We only have one dormitory for them, which sometimes causes some small conflicts due to coexistence issues that force me to intervene. Sometimes I also have to help them learn to manage their time well and make the most of their abilities. They have a certain tendency to get distracted by matters that aren’t entirely important, so I’m forced to call them out. In this way, making mistakes on more than one occasion, I am learning to manage the group.

When I go out to visit the villages and parishes, some girls ask me to welcome them into our centre and it grieves my heart to have to say no. The space and resources at our disposal are limited and increasing the number of girls would be detrimental to the education we want to give them. During my years in Peru, I worked in human trafficking prevention programs and was constantly moving throughout the country.

Even though I am more stable here, in some ways my current service is not very different from what I did in Peru. Even in my country, girls are very vulnerable and are often the victims of trafficking. Welcoming a group of girls into this centre and offering them education is a very concrete way to prevent this scourge. In addition to my work at the women’s centre, I am starting to deal with vocational orientation and various missionary animation services.

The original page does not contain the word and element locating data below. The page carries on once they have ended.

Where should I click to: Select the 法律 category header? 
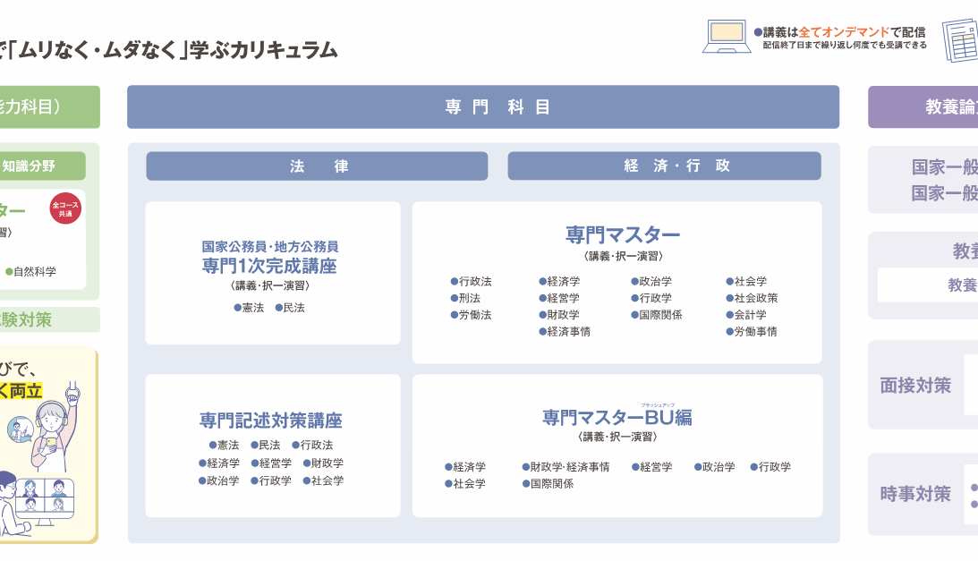click(317, 166)
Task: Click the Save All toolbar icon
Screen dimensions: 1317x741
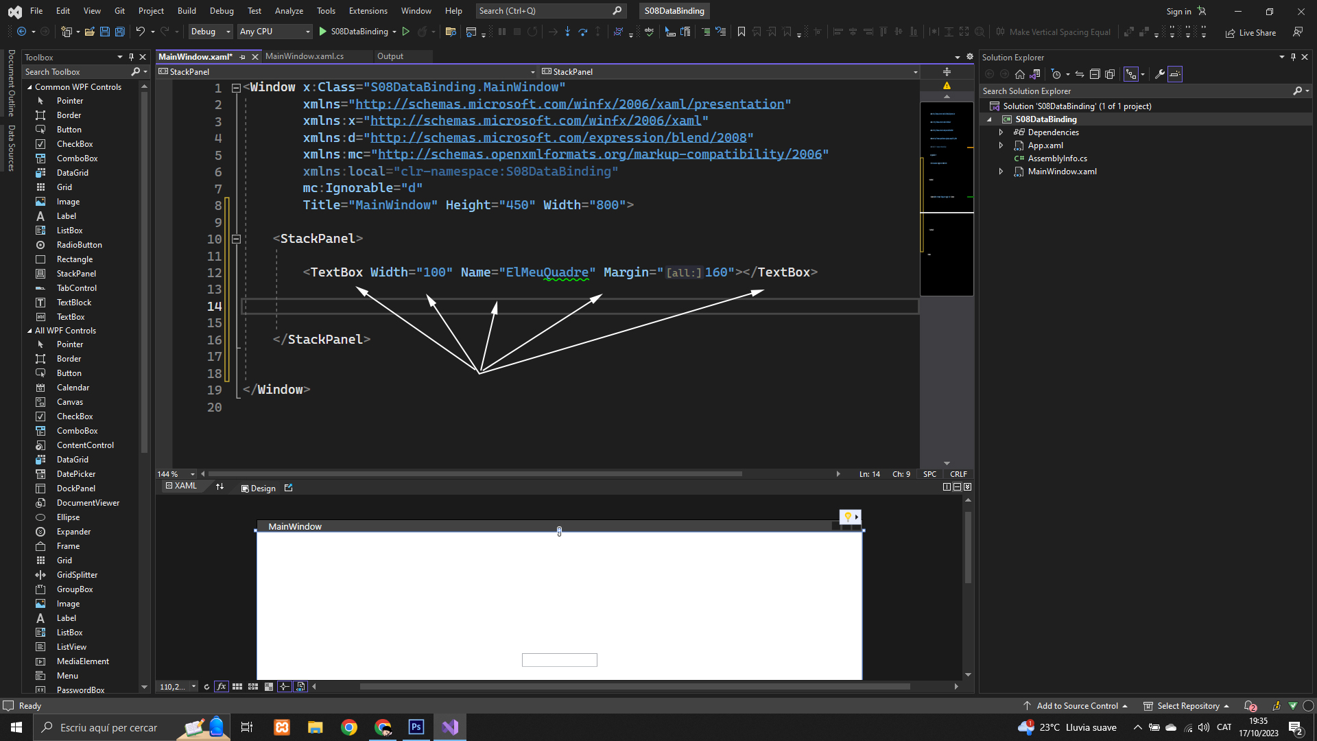Action: click(x=119, y=32)
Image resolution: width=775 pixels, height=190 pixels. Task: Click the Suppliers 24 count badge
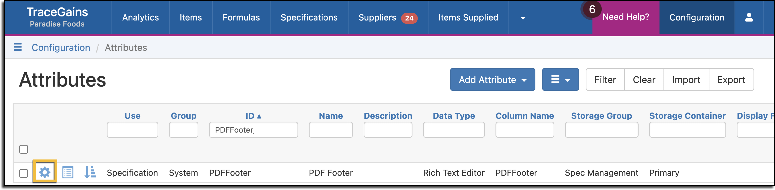click(409, 18)
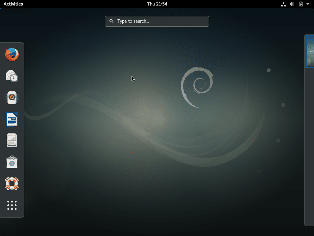Launch the Firefox web browser
This screenshot has width=314, height=236.
(12, 54)
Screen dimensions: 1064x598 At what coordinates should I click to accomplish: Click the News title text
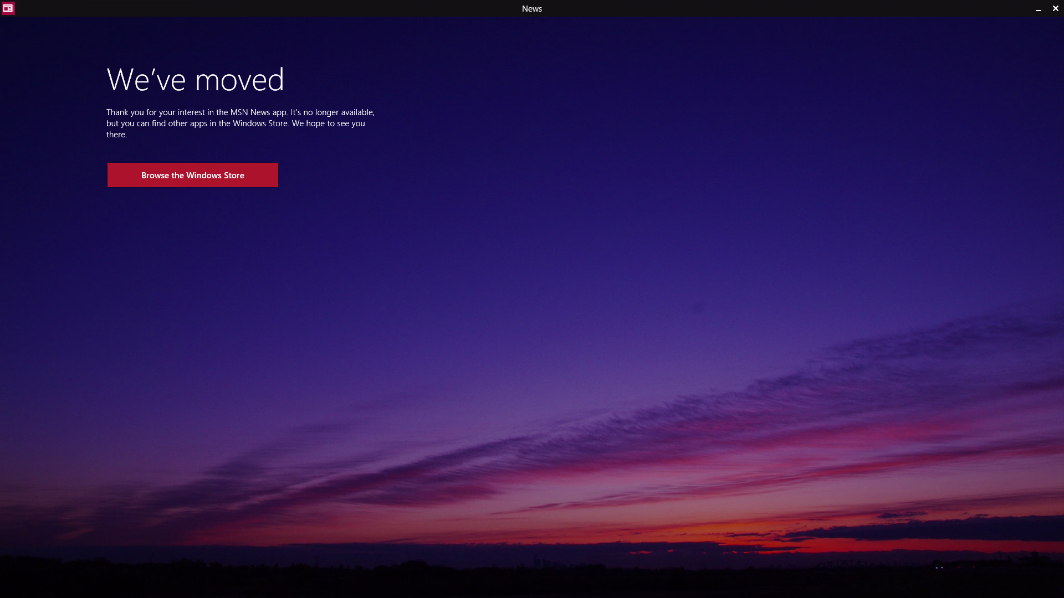[x=531, y=9]
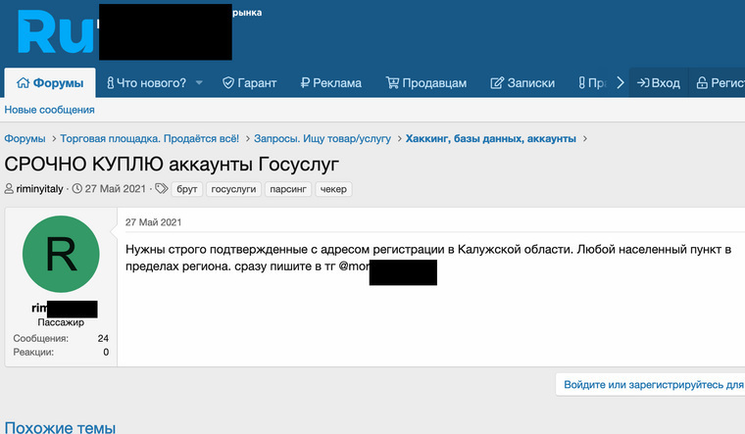Open the Новые сообщения link

point(49,110)

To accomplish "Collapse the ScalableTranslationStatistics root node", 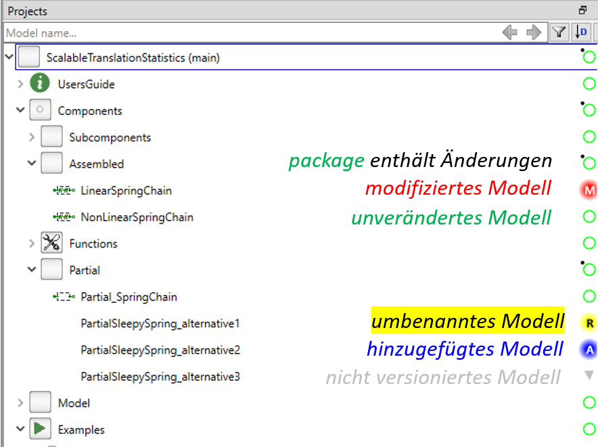I will tap(9, 57).
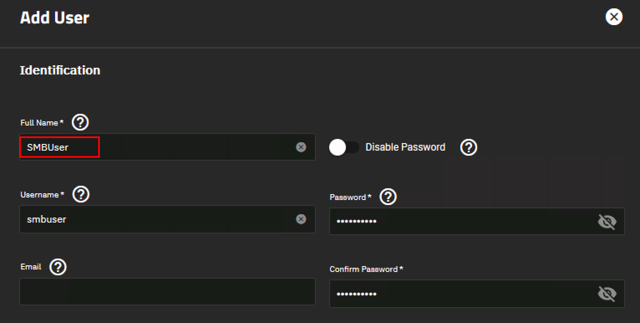Open help for the Full Name field
The width and height of the screenshot is (640, 323).
point(80,123)
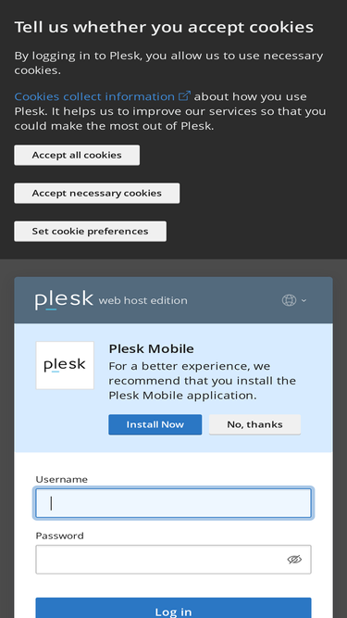This screenshot has width=347, height=618.
Task: Click the web host edition text
Action: point(143,300)
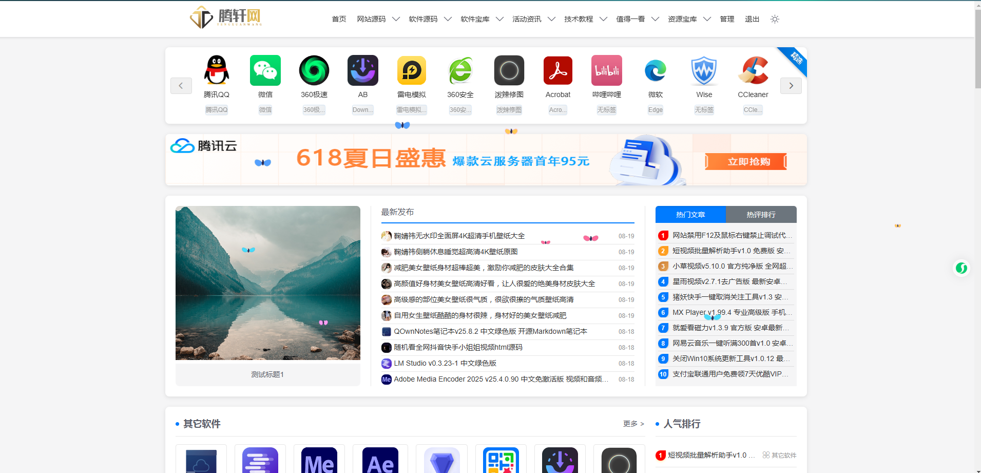Click the 首页 menu item
The image size is (981, 473).
tap(339, 19)
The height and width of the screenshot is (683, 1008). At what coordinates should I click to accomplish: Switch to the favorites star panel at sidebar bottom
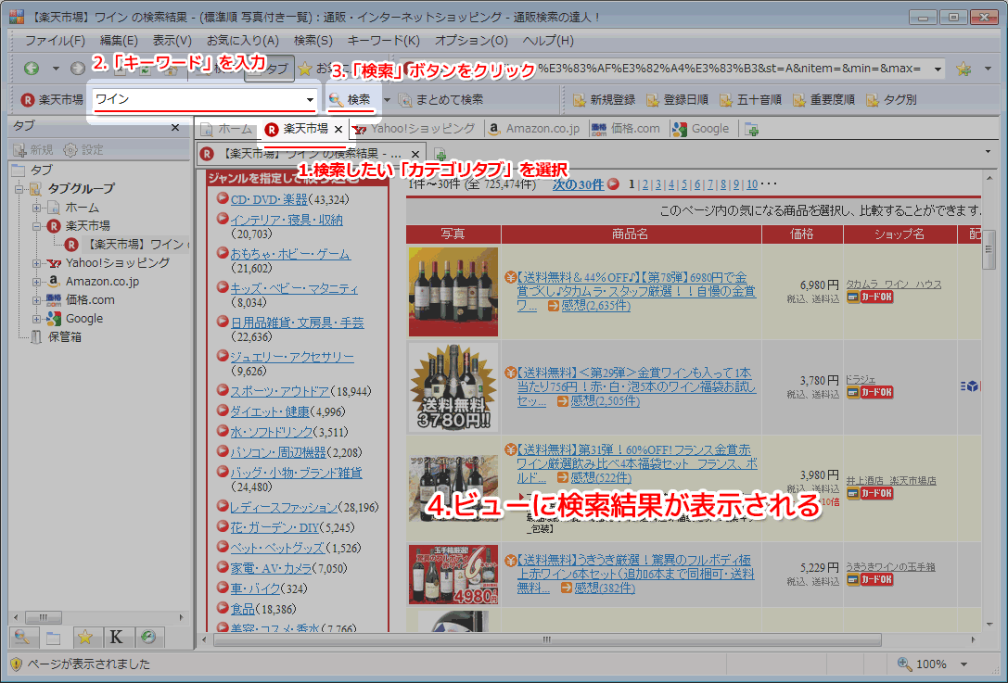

We are about to organize a vocational camp which will take place in the city of Mundu. Young people will come from all over the country, despite the many transportation difficulties we have in Chad. We are currently visiting the villages and parishes in our area to encourage young people’s participation. The camp is a logistical and organizational challenge, but I am convinced that it will be worth it. Being part of the preparation team is helping me to gradually enter the reality that the young people of my country are experiencing.